TEXTAUSZUG:
▼
Jedem, der Französisch lernt, wird bald klar: den kleinen Knacks in der Kehle - den hiatus -, der beim Aussprechen eines Vokals am Wortanfang entsteht, gilt es möglichst zu vermeiden!
Deshalb haben die Franzosen die élision und die liaison erfunden: beginnt ein Wort mit einem Vokal, wird es immer mit einem vorhergehenden Konsonanten verbunden.
Aus le avion wird so l'avion, aus les amis wird le-z-amis.
Beginnt ein Wort mit einem h, steht der Lernende vor einem speziellen Problem: er muss entscheiden, ob es sich um ein gehauchtes h aspiré oder um ein stummes h muet handelt. Im ersten Fall sind liaison und élision überflüssig, im zweiten Fall dagegen nicht.
Also la hache, aber l'hôtel.
Eine Zeit lang habe ich wirklich versucht, den Atemhauch beim h aspiré herauszuhören - ohne Erfolg. Meine Französischlehrerin war erstaunt: da gebe es doch gar keinen hörbaren Unterschied. Aber eigentlich sei die Entscheidung ganz einfach: bei einem h aspiré entfalle doch die Liaison! Ein klassischer Zirkelschluss - da blieb nur Auswendiglernen.
In einem Buch der Linguistin Henriette Walter fand ich später die Erklärung:
Wörter, die mit stummem h beginnen, sind meist lateinischer oder griechischer Herkunft. Schon als die Römer vor 2000 Jahren ihre Sprache nach Gallien mitbrachten, sprachen sie das h in Wörtern wie hora nicht mehr aus. Für die Gallier entstand der Eindruck, ein solches Wort fange mit einem Vokal an. heur beginnt also mit einem stummen h - der vorhergehende Konsonant wird angebunden.
▲
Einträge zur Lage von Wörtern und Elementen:
▼
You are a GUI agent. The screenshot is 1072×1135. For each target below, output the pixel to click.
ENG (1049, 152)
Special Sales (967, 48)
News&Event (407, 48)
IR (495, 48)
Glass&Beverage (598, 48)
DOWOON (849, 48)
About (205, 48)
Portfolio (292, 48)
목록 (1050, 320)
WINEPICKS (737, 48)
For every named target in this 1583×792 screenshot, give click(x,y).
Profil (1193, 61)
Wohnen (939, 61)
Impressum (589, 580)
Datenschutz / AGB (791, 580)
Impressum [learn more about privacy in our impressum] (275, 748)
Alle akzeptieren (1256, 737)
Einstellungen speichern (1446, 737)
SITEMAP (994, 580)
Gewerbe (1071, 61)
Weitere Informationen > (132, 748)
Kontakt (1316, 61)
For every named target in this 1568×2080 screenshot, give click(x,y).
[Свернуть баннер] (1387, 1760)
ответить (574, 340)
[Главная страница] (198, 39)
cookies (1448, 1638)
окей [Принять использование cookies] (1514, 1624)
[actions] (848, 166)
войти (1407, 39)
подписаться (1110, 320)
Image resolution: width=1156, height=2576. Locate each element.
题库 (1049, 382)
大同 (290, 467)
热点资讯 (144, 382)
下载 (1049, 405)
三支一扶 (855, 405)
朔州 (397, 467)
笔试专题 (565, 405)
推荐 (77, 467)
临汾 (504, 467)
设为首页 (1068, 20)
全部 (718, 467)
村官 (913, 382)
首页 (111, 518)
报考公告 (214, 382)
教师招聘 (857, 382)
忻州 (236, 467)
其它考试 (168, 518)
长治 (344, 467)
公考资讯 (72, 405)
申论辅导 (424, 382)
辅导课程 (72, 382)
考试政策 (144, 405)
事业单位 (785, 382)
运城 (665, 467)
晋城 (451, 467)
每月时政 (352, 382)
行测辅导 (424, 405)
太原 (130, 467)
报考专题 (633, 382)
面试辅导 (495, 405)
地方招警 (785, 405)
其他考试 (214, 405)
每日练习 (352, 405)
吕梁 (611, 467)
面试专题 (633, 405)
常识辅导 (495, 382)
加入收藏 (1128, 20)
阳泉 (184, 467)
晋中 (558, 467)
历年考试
▲
AUFGABE: Welcher Herkunft sind Wörter, die mit stummem h beginnen, laut dem Textauszug über das französische h meistens? Bitte antworte in einem Satz.

ERGEBNIS: Sie sind meist lateinischer oder griechischer Herkunft.